[What is being asked]
Look through the data that follows and copy each line with the string "header".

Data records
■ ■ ■

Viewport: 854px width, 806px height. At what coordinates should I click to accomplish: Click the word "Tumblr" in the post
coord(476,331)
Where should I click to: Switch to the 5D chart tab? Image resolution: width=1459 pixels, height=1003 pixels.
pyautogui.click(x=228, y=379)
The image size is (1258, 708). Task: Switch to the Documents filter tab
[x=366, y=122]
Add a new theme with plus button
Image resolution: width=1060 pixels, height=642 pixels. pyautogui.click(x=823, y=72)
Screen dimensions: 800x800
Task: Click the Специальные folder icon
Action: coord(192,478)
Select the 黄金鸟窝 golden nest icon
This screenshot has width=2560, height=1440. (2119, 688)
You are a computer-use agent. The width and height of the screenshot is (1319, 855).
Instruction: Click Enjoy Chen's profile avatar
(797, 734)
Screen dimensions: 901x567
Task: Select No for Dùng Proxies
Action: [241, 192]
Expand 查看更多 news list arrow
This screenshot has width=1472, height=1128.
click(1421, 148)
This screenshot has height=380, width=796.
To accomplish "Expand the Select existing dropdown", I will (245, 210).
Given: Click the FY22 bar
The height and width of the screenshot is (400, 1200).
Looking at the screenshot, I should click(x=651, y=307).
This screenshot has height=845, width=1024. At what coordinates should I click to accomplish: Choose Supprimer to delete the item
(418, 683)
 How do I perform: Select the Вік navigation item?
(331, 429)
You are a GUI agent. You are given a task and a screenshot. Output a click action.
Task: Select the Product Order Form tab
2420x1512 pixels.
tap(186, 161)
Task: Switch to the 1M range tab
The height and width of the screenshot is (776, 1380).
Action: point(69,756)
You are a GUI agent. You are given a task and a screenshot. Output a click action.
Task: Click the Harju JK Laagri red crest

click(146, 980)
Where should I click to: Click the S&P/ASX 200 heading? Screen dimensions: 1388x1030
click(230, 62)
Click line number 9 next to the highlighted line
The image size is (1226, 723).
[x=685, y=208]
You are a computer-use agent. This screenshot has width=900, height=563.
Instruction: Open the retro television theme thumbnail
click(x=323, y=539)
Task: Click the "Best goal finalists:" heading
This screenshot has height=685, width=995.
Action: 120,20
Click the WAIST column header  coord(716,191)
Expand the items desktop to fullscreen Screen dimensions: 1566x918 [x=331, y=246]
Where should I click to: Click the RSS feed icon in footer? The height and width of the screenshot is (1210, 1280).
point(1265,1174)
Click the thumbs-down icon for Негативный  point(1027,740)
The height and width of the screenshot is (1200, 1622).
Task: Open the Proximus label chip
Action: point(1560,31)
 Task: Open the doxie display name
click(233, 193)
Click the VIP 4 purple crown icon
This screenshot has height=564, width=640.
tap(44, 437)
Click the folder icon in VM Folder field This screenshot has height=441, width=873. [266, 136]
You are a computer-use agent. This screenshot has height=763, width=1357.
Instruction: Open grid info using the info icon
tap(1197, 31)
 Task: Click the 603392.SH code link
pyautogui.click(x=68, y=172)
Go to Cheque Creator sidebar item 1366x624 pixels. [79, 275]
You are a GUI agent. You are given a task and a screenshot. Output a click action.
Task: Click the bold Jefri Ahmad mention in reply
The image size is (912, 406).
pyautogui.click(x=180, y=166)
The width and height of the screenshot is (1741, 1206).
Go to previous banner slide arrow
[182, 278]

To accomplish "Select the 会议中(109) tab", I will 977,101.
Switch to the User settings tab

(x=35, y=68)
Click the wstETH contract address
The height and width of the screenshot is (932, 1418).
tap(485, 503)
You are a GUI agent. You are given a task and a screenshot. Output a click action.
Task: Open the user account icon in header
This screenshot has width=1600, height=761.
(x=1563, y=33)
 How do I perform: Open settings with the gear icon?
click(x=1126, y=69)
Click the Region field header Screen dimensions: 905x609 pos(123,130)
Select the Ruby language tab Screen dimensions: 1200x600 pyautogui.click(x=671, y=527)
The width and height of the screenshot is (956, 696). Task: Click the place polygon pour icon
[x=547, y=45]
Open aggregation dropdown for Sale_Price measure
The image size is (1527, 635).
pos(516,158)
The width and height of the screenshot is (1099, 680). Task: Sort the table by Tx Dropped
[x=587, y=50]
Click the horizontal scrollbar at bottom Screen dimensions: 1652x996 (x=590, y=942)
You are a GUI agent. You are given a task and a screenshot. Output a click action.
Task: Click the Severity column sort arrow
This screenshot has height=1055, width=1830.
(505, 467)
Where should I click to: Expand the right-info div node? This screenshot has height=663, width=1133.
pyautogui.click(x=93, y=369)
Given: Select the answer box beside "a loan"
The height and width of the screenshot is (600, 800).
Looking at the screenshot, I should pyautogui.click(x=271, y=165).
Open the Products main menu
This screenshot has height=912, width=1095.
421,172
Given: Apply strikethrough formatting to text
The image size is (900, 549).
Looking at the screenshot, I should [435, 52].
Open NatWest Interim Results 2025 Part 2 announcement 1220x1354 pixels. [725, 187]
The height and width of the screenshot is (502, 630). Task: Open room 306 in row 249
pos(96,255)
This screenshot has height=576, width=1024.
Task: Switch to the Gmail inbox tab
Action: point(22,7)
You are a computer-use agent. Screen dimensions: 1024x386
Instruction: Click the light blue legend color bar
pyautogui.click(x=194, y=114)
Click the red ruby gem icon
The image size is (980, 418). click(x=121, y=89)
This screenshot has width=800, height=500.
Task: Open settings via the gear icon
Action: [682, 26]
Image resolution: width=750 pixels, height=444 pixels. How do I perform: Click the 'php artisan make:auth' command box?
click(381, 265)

■ ■ ■

[Answer to this task]
Click the WAIST column header  coord(716,191)
Task: Open the user account icon in header
Click the Region field header Screen dimensions: 905x609 pos(123,130)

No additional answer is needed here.